Reputation: 526
I try to create a Dataproc cluster which has a time to live of 1 day using python SDK. For this purpose, v1beta2 of the Dataproc API introduces the LifecycleConfig object which is child of the ClusterConfig object.
I use this object in the JSON file which I pass to the create_cluster
method. To set the particular TTL, I use the field auto_delete_ttl
which shall have the value 86,400 seconds (one day).
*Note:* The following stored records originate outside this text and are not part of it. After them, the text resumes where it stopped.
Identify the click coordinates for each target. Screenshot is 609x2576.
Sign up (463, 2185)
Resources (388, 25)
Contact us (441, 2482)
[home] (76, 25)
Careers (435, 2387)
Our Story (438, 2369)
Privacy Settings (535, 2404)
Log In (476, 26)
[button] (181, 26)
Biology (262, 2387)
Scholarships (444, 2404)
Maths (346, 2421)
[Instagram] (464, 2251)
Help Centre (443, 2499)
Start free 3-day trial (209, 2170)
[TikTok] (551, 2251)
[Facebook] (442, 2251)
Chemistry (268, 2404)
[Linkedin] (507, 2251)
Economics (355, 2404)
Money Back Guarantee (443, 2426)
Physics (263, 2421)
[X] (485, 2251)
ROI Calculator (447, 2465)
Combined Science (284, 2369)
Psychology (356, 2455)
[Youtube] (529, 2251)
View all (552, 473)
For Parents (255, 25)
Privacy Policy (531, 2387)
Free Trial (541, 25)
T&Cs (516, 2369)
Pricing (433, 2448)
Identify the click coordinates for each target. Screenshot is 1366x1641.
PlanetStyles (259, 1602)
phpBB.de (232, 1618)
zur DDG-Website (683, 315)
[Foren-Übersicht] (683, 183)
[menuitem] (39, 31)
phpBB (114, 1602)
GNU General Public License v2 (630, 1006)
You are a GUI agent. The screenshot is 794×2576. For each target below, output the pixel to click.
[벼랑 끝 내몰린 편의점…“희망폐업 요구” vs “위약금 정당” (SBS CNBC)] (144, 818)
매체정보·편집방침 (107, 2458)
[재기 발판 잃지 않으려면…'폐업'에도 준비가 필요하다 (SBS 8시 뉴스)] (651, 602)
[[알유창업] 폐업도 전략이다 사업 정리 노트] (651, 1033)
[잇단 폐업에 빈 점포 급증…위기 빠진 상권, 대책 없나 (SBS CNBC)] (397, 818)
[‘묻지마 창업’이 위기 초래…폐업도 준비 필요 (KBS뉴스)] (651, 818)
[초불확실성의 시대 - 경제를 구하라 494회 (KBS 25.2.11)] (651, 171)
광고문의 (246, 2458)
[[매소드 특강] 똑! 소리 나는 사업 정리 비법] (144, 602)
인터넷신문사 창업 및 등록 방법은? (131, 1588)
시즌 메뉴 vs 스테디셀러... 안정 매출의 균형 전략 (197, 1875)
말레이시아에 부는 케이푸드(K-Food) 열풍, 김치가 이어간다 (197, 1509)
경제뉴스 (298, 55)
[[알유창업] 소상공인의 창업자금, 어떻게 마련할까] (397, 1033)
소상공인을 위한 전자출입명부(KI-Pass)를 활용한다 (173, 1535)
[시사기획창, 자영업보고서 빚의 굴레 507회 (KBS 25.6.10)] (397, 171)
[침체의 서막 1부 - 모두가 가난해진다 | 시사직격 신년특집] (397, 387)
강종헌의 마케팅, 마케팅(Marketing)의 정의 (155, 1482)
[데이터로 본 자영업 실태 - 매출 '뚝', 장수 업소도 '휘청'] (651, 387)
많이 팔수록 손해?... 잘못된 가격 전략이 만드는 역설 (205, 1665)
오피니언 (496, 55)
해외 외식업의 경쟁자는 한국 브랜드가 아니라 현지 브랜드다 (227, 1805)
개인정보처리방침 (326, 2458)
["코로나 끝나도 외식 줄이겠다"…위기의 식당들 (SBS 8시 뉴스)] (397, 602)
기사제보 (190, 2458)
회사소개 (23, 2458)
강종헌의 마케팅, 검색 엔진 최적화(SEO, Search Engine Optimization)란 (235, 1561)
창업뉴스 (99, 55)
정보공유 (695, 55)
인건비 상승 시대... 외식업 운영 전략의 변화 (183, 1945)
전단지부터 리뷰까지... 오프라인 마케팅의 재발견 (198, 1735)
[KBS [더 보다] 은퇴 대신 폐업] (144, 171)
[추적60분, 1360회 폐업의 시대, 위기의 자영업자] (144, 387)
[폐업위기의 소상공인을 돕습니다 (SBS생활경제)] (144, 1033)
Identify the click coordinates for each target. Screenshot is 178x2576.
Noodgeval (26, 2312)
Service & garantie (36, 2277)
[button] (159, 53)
The documentation of Google Protocol Buffers is rather specific about how to represent a duration in the JSON file: Durations shall be represented as string with suffix s for seconds and there shall be 0,3,6 or 9 fractional seconds:
However, if I pass the duration using this format, I get the error:
Parameter to MergeFrom() must be instance of same class: expected google.protobuf.Duration got str
This is how I create the cluster:
from google.cloud import dataproc_v1beta2
project = "your_project_id"
region = "europe-west4"
cluster = "" #see below for cluster JSON file
client = dataproc_v1beta2.ClusterControllerClient(client_options={
'api_endpoint': '{}-dataproc.googleapis.com:443'.format(region)
})
# Create the cluster
operation = client.create_cluster(project, region, cluster)
The variable cluster holds the JSON object describing the desired cluster:
{
"cluster_name":"my_cluster",
"config":{
"config_bucket":"my_conf_bucket",
"gce_cluster_config":{
"zone_uri":"europe-west4-a",
"metadata":{
"PIP_PACKAGES":"google-cloud-storage google-cloud-bigquery"
},
"subnetwork_uri":"my subnet",
"service_account_scopes":[
"https://www.googleapis.com/auth/cloud-platform"
],
"tags":[
"some tags"
]
},
"master_config":{
"num_instances":1,
"machine_type_uri":"n1-highmem-4",
"disk_config":{
"boot_disk_type":"pd-standard",
"boot_disk_size_gb":200,
"num_local_ssds":0
},
"accelerators":[
]
},
"software_config":{
"image_version":"1.4-debian9",
"properties":{
"dataproc:dataproc.allow.zero.workers":"true",
"yarn:yarn.log-aggregation-enable":"true",
"dataproc:dataproc.logging.stackdriver.job.driver.enable":"true",
"dataproc:dataproc.logging.stackdriver.enable":"true",
"dataproc:jobs.file-backed-output.enable":"true"
},
"optional_components":[
]
},
"lifecycle_config":{
"auto_delete_ttl":"86400s"
},
"initialization_actions":[
{
"executable_file":"gs://some-init-script"
}
]
},
"project_id":"project_id"
}
Package versions I am using:
Am I doing something wrong here, is it an issue with wrong package versions or is it even a bug?
Upvotes: 4
Views: 1283
Reputation: 4457
You should use 100s
format for a duration type when you construct protobuf in a text format (i.e. json, etc), but you are using a Python object to construct API request body, that's why you need to create a Duration object instead of a string:
duration_message.FromSeconds(86400)
Upvotes: 4